Sintra aposta em projeto de reciclagem e valorização de máscaras e têxteis

Sintra aposta em projeto de reciclagem e valorização de máscaras e têxteis

O Município de Sintra deu início ao projeto de reciclagem e valorização de máscaras e têxteis, com o objetivo combater o desperdício, o descarte e consequente poluição que estes bens produzem dando lugar à valorização e transformação destes materiais, dando-lhes uma nova vida.

O projeto dos SMAS de Sintra, em parceria com com a Câmara Municipal de Sintra e a To-Be-Green da Universidade do Minho, visa responder ao problema do descarte/poluição de máscaras resultante da pandemia, fomentando o seu encaminhamento para valorização e transformação em novos produtos.
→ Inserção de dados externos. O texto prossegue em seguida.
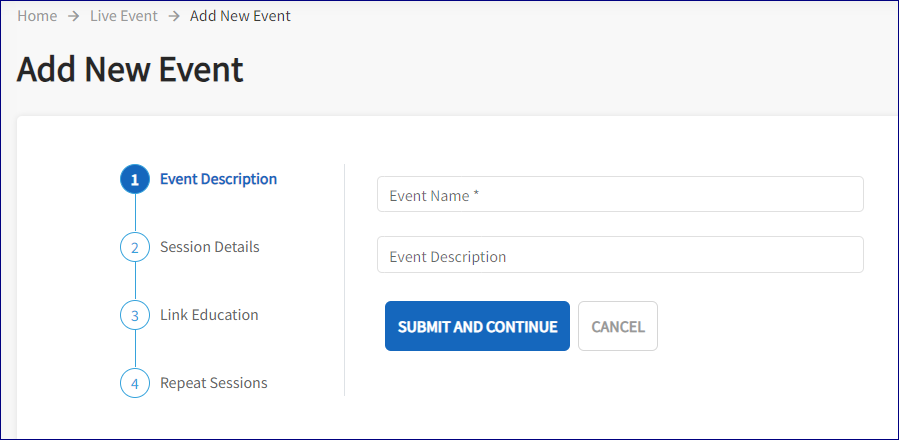
Task: Cancel the new event form
Action: 618,326
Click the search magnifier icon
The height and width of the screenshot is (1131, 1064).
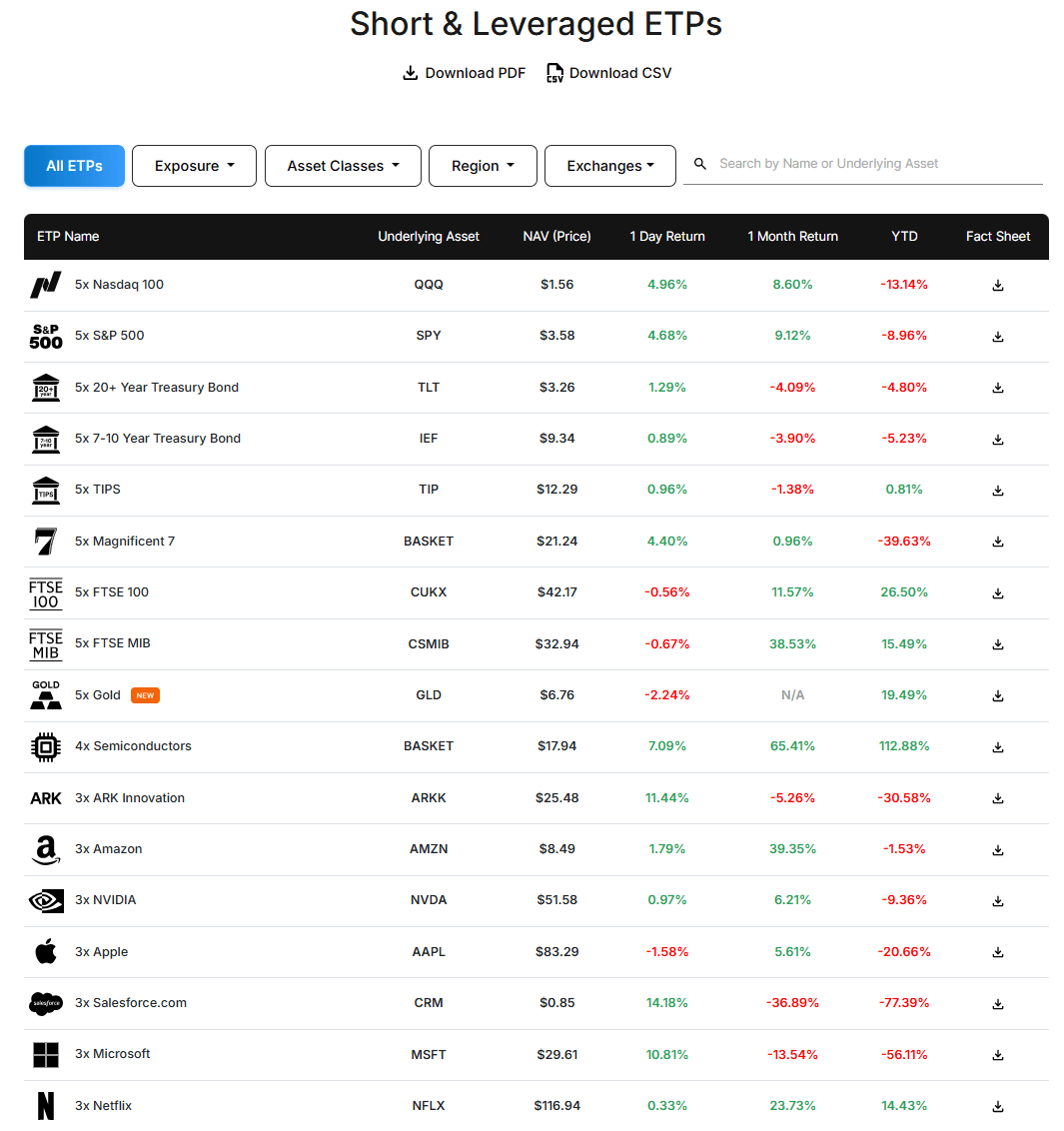699,163
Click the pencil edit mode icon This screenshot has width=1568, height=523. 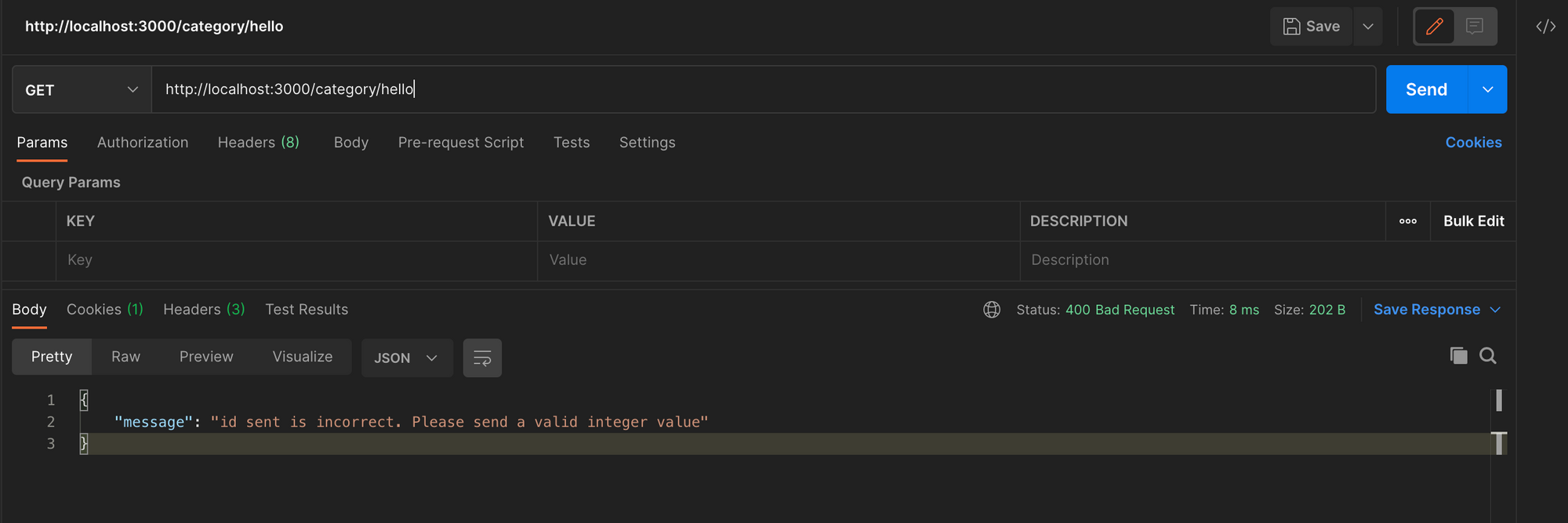coord(1434,27)
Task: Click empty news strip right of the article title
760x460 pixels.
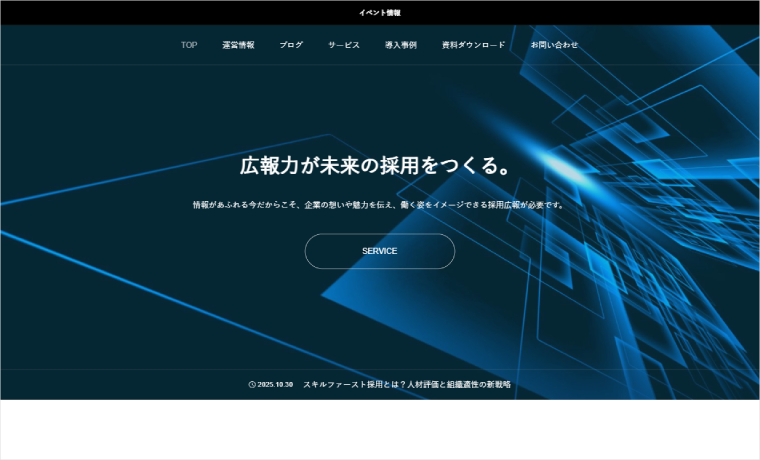Action: coord(640,385)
O presidente da autarquia de Sintra, Basílio Horta, destaca "este projeto faz-nos pensar nos materiais e nos seus fins e , por inerência, no desperdício que todos produzimos. No início da pandemia pouco se pensava sobre a reutilização das máscaras, mas passaram dois anos e o mundo depara-se agora com outra questão: o que fazer com tantas máscaras e equipamentos de proteção? Como as vamos tratar? Encontrámos neste projeto essa resposta, que além de ser um projeto de sensibilização ambiental este é, além de tudo, um projeto de participação cívica."

Este projeto irá envolver, numa primeira fase, a União das Freguesias de Agualva-Mira Sintra, Freguesias de Algueirão-Mem Martins e de Rio de Mouro e a União das Freguesias de Sintra. Serão recolhidas máscaras cirúrgicas e comunitárias e resíduos têxteis, nas várias instalações dos SMAS de Sintra e da autarquia, bem como das entidades que integram a área do projeto piloto, nomeadamente as juntas de freguesia, estabelecimentos de ensino do 2.º e 3.º Ciclo e Secundário e algumas Instituições Particulares de Solidariedade Social.

O Projeto de Reciclagem e Valorização de Máscaras e Têxteis servirá, ainda, para a definição da atuação municipal a desenvolver no âmbito da implementação/execução da Estratégia de Intervenção na Gestão e Recolha Seletiva de Têxteis, tendo em conta a obrigatoriedade de recolha seletiva de têxteis até 2025, no sentido da redução da deposição em aterro ou encaminhamento para incineração e aumento dos níveis de reciclagem, sensibilizando, também, para o consumo consciente de vestuário e a aposta na Economia Circular.